Letter published in the Times Argus on October 9, 2009

I want to thank Louis Porter of the Vermont Press Bureau for his story "Slow Pace of health care reform sparks ire" about the health care as a human right forum held on Sept. 22 at the Montpelier High School. The article speaks for itself, about how Liz Zundel and I testified on our experiences within the current system to an audience of between 80 and a 100 people and a panel of legislators from around Washington County.

It also described how these forums are being held around the state, that this is a statewide campaign organized by the Vermont Worker’s Center Health Care as a Human Right Campaign to bring about a single-payer (publicly financed) health care system to include all citizens, from the governor to the dishwasher. Everyone agreed that with the glacial pace of the much-needed reform that there should, as representative Tony Klein, D-East Montpelier said "simply be a revolution."

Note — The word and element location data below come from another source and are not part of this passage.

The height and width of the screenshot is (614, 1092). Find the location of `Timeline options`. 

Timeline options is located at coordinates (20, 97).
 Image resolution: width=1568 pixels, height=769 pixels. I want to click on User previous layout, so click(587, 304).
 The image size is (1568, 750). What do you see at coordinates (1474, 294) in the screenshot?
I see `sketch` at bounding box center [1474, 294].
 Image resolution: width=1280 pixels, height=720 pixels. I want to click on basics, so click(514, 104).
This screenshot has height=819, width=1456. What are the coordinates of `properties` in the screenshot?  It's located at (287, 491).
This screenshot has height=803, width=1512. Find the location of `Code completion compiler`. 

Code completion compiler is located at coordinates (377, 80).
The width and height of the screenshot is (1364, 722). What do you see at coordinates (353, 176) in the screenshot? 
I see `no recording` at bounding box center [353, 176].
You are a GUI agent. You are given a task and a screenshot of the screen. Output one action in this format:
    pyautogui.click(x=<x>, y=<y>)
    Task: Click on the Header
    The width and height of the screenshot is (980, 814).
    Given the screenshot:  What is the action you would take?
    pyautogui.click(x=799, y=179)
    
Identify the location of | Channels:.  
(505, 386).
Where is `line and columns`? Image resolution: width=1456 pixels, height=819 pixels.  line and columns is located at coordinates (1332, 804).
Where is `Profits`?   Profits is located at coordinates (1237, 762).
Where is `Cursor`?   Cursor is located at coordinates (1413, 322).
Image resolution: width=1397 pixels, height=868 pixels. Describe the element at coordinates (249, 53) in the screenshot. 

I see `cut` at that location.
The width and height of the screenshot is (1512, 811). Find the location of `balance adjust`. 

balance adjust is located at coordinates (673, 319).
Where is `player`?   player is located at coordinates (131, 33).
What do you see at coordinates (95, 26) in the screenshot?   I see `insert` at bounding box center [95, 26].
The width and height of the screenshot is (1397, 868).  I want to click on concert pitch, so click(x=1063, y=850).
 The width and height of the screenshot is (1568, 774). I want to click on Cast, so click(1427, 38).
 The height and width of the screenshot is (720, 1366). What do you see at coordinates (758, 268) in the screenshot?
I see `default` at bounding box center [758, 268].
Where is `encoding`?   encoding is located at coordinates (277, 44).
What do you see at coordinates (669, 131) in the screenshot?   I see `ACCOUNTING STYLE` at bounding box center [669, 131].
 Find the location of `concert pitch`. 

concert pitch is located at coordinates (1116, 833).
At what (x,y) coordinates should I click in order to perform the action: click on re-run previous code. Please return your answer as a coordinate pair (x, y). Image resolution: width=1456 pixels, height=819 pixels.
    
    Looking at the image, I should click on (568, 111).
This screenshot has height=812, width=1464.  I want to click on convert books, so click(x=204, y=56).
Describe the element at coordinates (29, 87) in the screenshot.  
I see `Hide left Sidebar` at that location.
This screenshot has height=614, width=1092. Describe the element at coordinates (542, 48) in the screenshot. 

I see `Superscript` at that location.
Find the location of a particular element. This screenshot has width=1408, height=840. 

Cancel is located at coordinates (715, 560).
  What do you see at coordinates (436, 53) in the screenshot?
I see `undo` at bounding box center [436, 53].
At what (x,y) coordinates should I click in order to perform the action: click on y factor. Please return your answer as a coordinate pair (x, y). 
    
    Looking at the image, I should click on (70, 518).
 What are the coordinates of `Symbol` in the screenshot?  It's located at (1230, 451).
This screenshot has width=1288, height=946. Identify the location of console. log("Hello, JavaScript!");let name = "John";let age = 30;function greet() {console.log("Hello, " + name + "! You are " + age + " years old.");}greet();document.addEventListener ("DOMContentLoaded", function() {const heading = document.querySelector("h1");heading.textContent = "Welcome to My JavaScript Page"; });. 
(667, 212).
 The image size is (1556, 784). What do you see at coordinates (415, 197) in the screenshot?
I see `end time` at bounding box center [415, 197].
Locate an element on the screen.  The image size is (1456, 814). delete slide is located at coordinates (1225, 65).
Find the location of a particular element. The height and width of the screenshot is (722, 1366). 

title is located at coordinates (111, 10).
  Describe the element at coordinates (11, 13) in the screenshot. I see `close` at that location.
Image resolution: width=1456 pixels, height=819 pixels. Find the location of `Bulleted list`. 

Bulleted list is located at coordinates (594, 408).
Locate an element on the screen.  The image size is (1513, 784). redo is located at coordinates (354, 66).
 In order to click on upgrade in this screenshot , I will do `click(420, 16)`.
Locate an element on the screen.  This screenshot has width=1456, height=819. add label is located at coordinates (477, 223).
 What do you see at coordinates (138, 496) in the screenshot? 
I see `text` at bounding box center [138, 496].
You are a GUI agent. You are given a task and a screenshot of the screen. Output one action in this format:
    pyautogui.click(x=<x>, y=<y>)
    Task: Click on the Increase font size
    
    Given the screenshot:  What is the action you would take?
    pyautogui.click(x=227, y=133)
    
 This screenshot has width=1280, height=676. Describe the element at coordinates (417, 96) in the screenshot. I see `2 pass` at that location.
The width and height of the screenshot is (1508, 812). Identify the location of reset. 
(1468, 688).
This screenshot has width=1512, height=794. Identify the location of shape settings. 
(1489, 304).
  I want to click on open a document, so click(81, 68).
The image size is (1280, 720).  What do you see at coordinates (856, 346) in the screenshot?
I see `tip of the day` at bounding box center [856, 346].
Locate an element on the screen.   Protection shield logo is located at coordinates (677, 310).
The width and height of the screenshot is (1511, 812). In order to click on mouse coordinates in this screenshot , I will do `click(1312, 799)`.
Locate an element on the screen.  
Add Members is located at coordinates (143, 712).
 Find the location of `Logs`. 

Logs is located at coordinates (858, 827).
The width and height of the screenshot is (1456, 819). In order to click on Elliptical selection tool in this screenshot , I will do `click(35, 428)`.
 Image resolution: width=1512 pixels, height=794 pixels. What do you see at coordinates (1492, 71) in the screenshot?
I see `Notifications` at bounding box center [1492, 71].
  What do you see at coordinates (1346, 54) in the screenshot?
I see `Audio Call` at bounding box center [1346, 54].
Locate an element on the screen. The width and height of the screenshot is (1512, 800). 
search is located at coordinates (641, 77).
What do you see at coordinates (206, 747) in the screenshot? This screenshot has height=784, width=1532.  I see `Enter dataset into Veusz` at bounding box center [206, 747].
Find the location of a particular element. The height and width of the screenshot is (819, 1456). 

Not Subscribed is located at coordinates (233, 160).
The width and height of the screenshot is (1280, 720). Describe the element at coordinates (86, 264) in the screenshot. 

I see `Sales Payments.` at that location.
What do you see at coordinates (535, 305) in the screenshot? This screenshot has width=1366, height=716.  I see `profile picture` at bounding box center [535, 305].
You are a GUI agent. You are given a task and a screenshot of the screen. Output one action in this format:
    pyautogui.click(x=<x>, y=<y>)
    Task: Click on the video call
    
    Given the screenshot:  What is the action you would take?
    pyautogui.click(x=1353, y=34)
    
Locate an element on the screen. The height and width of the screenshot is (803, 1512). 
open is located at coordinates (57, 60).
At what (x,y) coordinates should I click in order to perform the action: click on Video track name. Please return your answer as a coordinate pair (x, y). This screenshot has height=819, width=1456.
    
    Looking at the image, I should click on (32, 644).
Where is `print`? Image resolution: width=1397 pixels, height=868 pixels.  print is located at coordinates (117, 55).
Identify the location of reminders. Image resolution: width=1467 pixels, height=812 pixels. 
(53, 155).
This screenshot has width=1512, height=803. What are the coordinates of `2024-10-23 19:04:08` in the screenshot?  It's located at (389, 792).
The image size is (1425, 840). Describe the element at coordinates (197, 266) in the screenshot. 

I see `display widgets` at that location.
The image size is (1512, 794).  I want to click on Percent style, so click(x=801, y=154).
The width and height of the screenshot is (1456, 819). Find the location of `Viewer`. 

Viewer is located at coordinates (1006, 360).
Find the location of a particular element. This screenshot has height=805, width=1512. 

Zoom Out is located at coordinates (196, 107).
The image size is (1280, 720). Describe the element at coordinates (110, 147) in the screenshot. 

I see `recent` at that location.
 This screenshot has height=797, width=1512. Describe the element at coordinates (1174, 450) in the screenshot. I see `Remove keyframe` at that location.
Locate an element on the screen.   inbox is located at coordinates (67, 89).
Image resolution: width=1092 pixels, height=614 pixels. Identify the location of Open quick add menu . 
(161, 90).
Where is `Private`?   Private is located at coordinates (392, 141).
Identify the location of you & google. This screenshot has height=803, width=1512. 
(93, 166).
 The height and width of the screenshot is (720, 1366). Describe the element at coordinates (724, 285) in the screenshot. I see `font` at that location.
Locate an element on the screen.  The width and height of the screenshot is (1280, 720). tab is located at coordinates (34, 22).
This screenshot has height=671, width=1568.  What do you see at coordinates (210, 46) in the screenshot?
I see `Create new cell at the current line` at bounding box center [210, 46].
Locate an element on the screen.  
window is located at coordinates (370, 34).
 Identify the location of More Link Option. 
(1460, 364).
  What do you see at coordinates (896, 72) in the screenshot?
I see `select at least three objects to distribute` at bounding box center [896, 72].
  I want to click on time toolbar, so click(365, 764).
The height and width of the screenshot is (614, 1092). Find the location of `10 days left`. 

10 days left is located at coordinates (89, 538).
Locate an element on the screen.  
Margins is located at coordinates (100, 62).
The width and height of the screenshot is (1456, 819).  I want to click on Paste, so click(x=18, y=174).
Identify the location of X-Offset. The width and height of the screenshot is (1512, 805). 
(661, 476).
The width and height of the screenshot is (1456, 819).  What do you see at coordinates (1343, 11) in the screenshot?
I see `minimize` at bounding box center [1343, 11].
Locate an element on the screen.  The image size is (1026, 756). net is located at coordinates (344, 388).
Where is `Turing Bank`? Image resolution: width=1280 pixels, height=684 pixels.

Thankfully, this forum saw none of the explosives that characterized other meetings about health care reform here and around the country. Instead, there was honesty, openness, respect. I really appreciated this, especially the legislators’ candor with themselves, us speakers, and the people in the audience.

"We are the problem," Rep. Paul Poirier, D-Barre City, said. "We tell you we are going to do something and we do not deliver."

Poirier is also one of the sponsors of H100, the single-payer bill that the health care is a human right campaign is pushing for.

"But I can tell you it is never going to go anywhere, it’s a political reality," Poirier said.

Liz and I disagree with this statement. With the same sincerity that all of us that night, citizen and citizen-legislator alike, exhibited with each other we can succeed in making health care as a human right for all where no one in the future must confront the awful decisions that Liz and I had to make when they need medical care.